The dominant characters, Kate and Baba, express two fundamentally different views of life. As Edna O’Brien has said, she set out to create a woman who was “my own and my country’s view of what an Irish woman should be and one who would undermine every piece of protocol and religion and hypocrisy that there was.” What might have been schematic in presentation becomes highly realistic because each character’s limitations are happily compensated for by the other. Alone, neither woman seems able to find a satisfactory relationship. Yet they are united in their attraction to men and in their willingness to make their contact with males the main purpose of their lives.

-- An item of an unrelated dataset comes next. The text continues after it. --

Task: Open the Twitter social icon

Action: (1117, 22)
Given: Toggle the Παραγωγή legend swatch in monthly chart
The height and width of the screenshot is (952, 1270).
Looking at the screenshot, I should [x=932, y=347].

Baba’s brashness saves Kate, for a time, from wallowing in romanticism. To be a romantic is not necessarily to know how to love or how to please others. Baba, for all of her brutishness, has a knack for making contact, for thrusting Kate into a larger world that she might not otherwise experience. Yet Baba hardly has all the answers for Kate, since Baba’s crude conviviality prevents any deep appreciation of life. She cannot imagine the lives of others, cannot read Anna Karenina, and, therefore, is unable to make sense of her own experience.
Both characters are victims of patterns they are unable to break: Kate cannot resist doomed affairs with married men, and Baba turns every relationship into profit for herself. Baba connives for herself, while Kate contents...
(The entire section is 437 words.)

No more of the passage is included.